T4.2.1 — Wire real VideoToolbox VTCompressionSession / VTDecompressionSession (macOS)

Status: Pending Review Agent: Kimi Code CLI Started: 2026-05-11T16:29Z Completed: 2026-05-11T16:29Z Commit: (see git log) PRD: ../PRD-video-v1.md

What I changed

crates/wzp-video/Cargo.toml — Added macOS-target dependency shiguredo_video_toolbox = "2026.1" (gated behind cfg(target_os = "macos")).
crates/wzp-video/src/videotoolbox.rs — Replaced stubs with real VideoToolbox wiring:
- VideoToolboxEncoder now creates a VTCompressionSession via shiguredo_video_toolbox::Encoder (H.264 Baseline, CAVLC, real-time, 30 fps, configurable bitrate).
- Input VideoFrame.data is interpreted as flat I420 (YUV 4:2:0 planar).

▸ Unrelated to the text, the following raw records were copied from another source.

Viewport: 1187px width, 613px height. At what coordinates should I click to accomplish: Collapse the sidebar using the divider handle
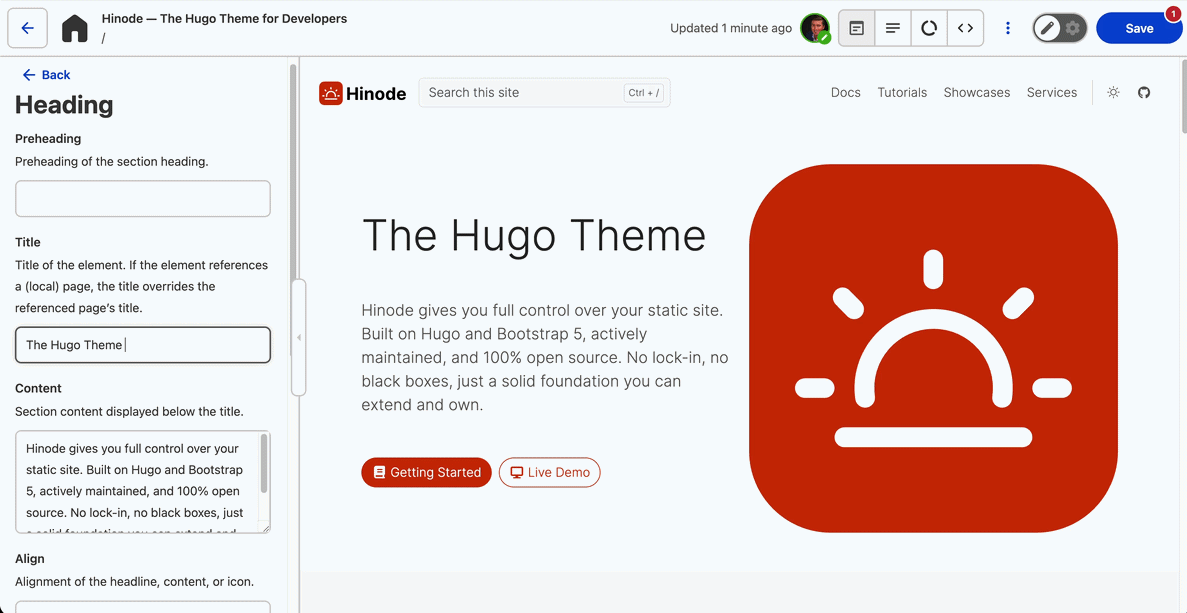point(298,338)
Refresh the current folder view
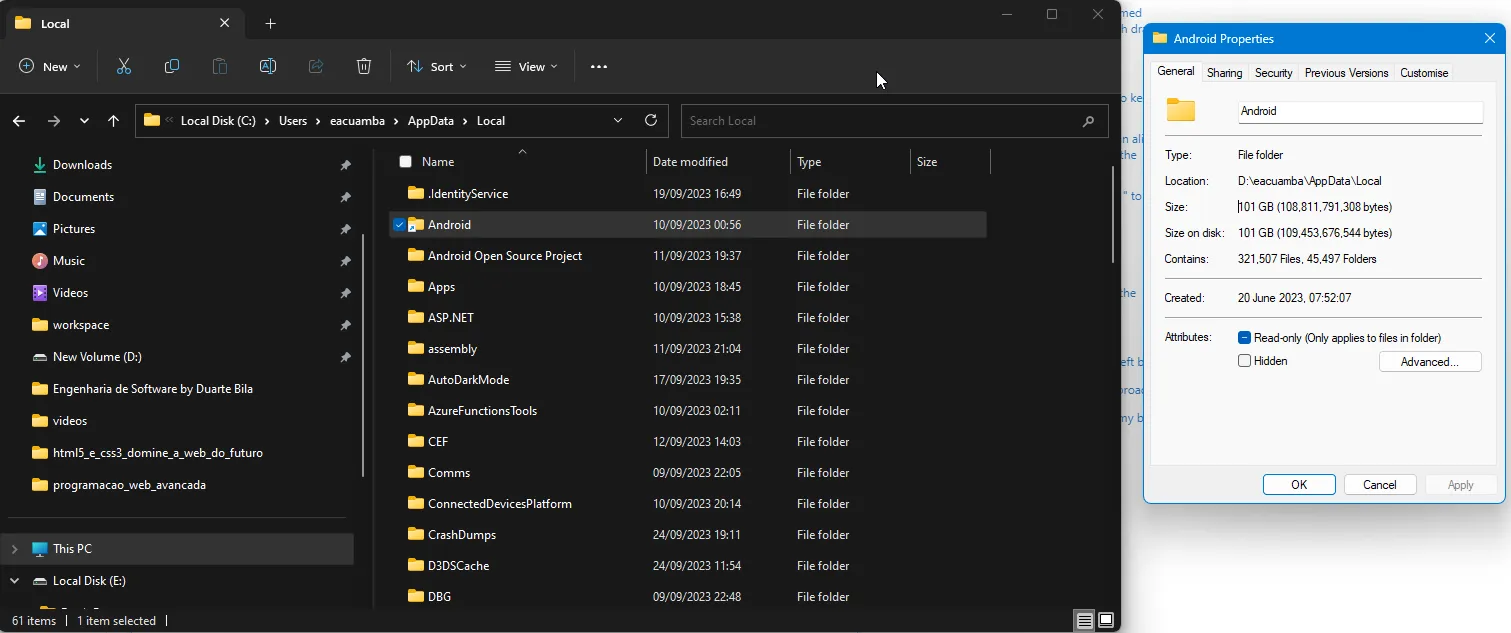1511x633 pixels. pos(651,121)
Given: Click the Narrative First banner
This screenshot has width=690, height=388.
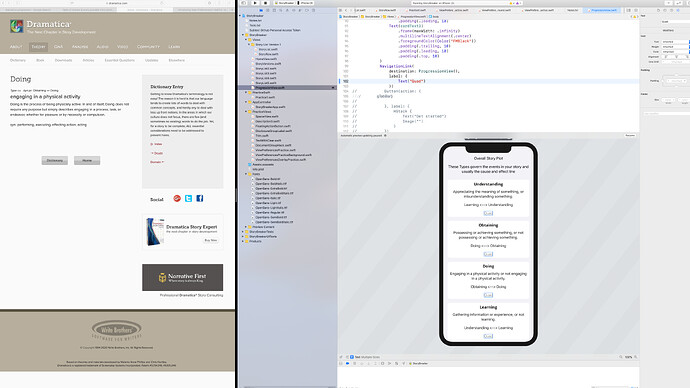Looking at the screenshot, I should (183, 277).
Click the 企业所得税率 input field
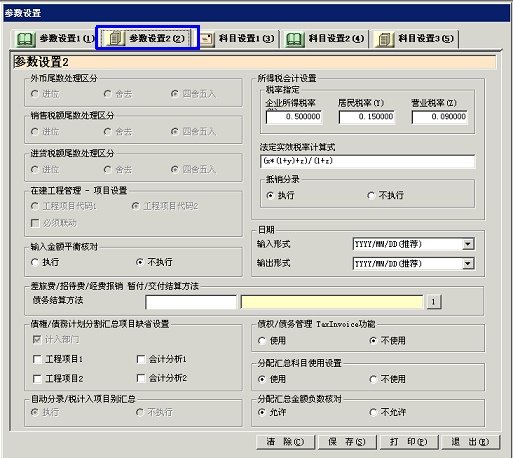513x458 pixels. pos(294,117)
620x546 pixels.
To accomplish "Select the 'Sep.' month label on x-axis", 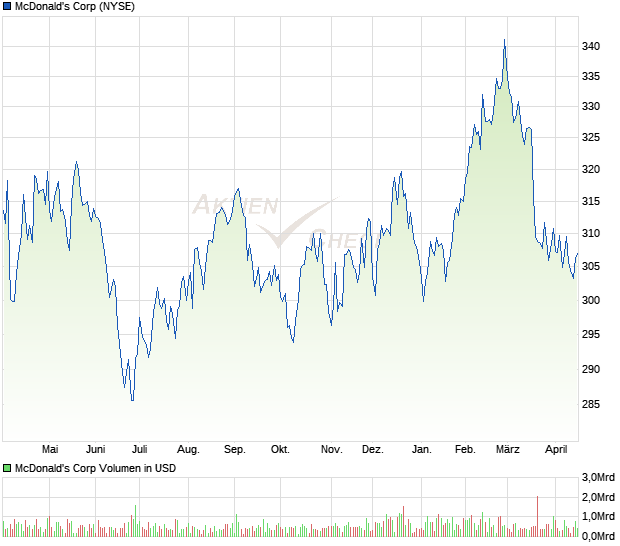I will [x=235, y=450].
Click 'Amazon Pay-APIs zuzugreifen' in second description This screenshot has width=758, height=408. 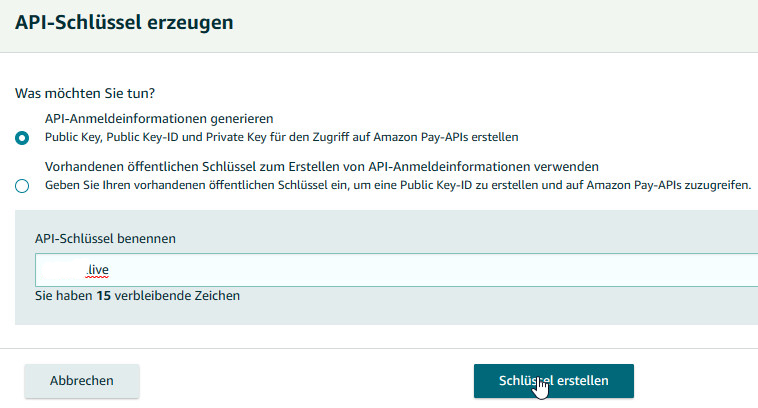(669, 185)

Y/U/V planes are split and passed to the encoder.
- Output is converted from AVCC (4-byte NAL length prefixes) to Annex-B (4-byte start codes 0x00 0x00 0x00 0x01). SPS/PPS parameter sets emitted by VideoToolbox on keyframes are prepended as separate Annex-B NALs.
- request_keyframe() flag is persisted across encode() calls until a keyframe is actually emitted, because VideoToolbox internally buffers frames and the forced-keyframe option must be passed on every VTCompressionSessionEncodeFrame call until output appears.
- VideoToolboxDecoder lazily creates VTDecompressionSession when the first in-band SPS/PPS arrive. On subsequent parameter-set changes the decoder is recreated.
- Annex-B input is converted to AVCC before feeding the decoder. Decoded I420 output is concatenated into a flat Vec<u8> matching VideoFrame.data layout.
- Added helper functions: avcc_to_annexb, annexb_to_avcc, split_annex_b, extract_sps_pps.
crates/wzp-video/tests/encode_decode_macos.rs — Integration test (#[cfg(target_os = "macos")]):
- encode_decode_roundtrip: 30 synthetic 640×360 I420 gradient frames → encode → decode → assert dimensions match.
- keyframe_in_first_five_frames: requests keyframe on frame 0, asserts at least one IDR slice (NAL type 5) appears within 5 encode calls.
- Tests serialized with a global Mutex because VideoToolbox maintains global encoder-registry state that races under concurrent sessions.

Why these choices

shiguredo_video_toolbox crate: Provides safe, high-level Rust bindings around VideoToolbox (CVPixelBuffer, CMSampleBuffer, CMBlockBuffer, callbacks, format descriptions all handled internally). Writing equivalent code with raw video-toolbox-sys or objc2-video-toolbox would require ~500 lines of unsafe CoreFoundation object management. The crate is Apache-2.0 licensed, maintained by Shiguredo (Japanese WebRTC specialists), and battle-tested in production.
I420 input assumption: The PRD says "assume NV12 or I420 for now — disclose the format choice." I420 is simpler to split into planes (Y, U, V are contiguous in the flat buffer) and is a common capture format. A follow-up should negotiate the actual pixel format with the camera pipeline.
Lazy decoder creation: H.264 SPS/PPS travel in-band with the video stream (typically prefixed to the first IDR frame). The decoder cannot be instantiated until these parameter sets are known, so VideoToolboxDecoder defers session creation until decode() sees SPS + PPS NALs.
Keyframe request persistence: VideoToolbox buffers 3–4 frames before emitting output. If we clear the force-keyframe flag on the first encode() call that returns empty, the request is lost. The flag is now only cleared after EncodedFrame.keyframe == true is observed.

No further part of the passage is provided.